= Your goal =
Your answer should be the entries below, reproduced character for character.

= Source data =
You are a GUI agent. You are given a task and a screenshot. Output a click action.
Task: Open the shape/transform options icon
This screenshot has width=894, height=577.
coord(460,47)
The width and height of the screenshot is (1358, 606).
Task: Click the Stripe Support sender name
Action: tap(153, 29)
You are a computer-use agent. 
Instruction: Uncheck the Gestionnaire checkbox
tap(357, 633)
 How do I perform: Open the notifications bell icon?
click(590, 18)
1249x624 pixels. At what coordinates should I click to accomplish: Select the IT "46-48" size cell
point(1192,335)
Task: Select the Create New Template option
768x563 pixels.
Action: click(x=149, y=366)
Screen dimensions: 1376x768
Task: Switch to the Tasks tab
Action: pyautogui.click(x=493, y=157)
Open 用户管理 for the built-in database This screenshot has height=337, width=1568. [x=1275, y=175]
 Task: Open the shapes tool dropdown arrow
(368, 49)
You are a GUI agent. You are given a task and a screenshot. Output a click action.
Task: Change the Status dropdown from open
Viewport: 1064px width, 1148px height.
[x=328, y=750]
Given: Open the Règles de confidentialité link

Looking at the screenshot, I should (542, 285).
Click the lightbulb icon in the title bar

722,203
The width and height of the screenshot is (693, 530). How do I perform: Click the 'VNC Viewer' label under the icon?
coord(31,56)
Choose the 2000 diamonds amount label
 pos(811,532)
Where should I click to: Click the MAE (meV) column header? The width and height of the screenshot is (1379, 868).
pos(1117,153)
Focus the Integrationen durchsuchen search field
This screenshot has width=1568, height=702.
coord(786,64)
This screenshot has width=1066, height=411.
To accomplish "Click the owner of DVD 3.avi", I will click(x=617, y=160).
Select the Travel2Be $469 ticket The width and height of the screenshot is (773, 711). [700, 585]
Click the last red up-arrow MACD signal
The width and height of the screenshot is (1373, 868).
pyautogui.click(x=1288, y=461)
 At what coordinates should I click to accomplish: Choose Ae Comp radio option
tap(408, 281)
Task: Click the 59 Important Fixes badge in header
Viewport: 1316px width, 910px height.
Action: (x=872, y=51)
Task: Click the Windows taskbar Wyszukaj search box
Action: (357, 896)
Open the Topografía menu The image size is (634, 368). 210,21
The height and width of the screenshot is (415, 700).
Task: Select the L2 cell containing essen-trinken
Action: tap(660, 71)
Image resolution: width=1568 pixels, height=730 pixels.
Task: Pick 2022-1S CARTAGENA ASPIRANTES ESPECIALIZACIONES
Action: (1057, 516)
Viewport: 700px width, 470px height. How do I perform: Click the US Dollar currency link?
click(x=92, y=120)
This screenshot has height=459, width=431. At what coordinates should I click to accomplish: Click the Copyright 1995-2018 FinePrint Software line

= Solution to the problem =
You are a GUI agent. You are given a task and a screenshot. Output a click action.
Task: Open the shape/transform options icon
This screenshot has width=894, height=577.
coord(460,47)
The width and height of the screenshot is (1358, 606).
Task: Click the Stripe Support sender name
Action: tap(153, 29)
You are a computer-use agent. 
Instruction: Uncheck the Gestionnaire checkbox
tap(357, 633)
 How do I perform: Open the notifications bell icon?
click(590, 18)
1249x624 pixels. At what coordinates should I click to accomplish: Select the IT "46-48" size cell
point(1192,335)
Task: Select the Create New Template option
768x563 pixels.
Action: click(x=149, y=366)
Screen dimensions: 1376x768
Task: Switch to the Tasks tab
Action: pyautogui.click(x=493, y=157)
Open 用户管理 for the built-in database This screenshot has height=337, width=1568. [x=1275, y=175]
 Task: Open the shapes tool dropdown arrow
(368, 49)
You are a GUI agent. You are given a task and a screenshot. Output a click action.
Task: Change the Status dropdown from open
Viewport: 1064px width, 1148px height.
[x=328, y=750]
Given: Open the Règles de confidentialité link

Looking at the screenshot, I should (542, 285).
Click the lightbulb icon in the title bar

722,203
The width and height of the screenshot is (693, 530). How do I perform: Click the 'VNC Viewer' label under the icon?
coord(31,56)
Choose the 2000 diamonds amount label
 pos(811,532)
Where should I click to: Click the MAE (meV) column header? The width and height of the screenshot is (1379, 868).
pos(1117,153)
Focus the Integrationen durchsuchen search field
This screenshot has width=1568, height=702.
coord(786,64)
This screenshot has width=1066, height=411.
To accomplish "Click the owner of DVD 3.avi", I will click(x=617, y=160).
Select the Travel2Be $469 ticket The width and height of the screenshot is (773, 711). [700, 585]
Click the last red up-arrow MACD signal
The width and height of the screenshot is (1373, 868).
pyautogui.click(x=1288, y=461)
 At what coordinates should I click to accomplish: Choose Ae Comp radio option
tap(408, 281)
Task: Click the 59 Important Fixes badge in header
Viewport: 1316px width, 910px height.
Action: (x=872, y=51)
Task: Click the Windows taskbar Wyszukaj search box
Action: (357, 896)
Open the Topografía menu The image size is (634, 368). 210,21
The height and width of the screenshot is (415, 700).
Task: Select the L2 cell containing essen-trinken
Action: tap(660, 71)
Image resolution: width=1568 pixels, height=730 pixels.
Task: Pick 2022-1S CARTAGENA ASPIRANTES ESPECIALIZACIONES
Action: (1057, 516)
Viewport: 700px width, 470px height. How do I perform: Click the US Dollar currency link?
click(x=92, y=120)
This screenshot has height=459, width=431. At what coordinates should I click to accomplish: Click the Copyright 1995-2018 FinePrint Software line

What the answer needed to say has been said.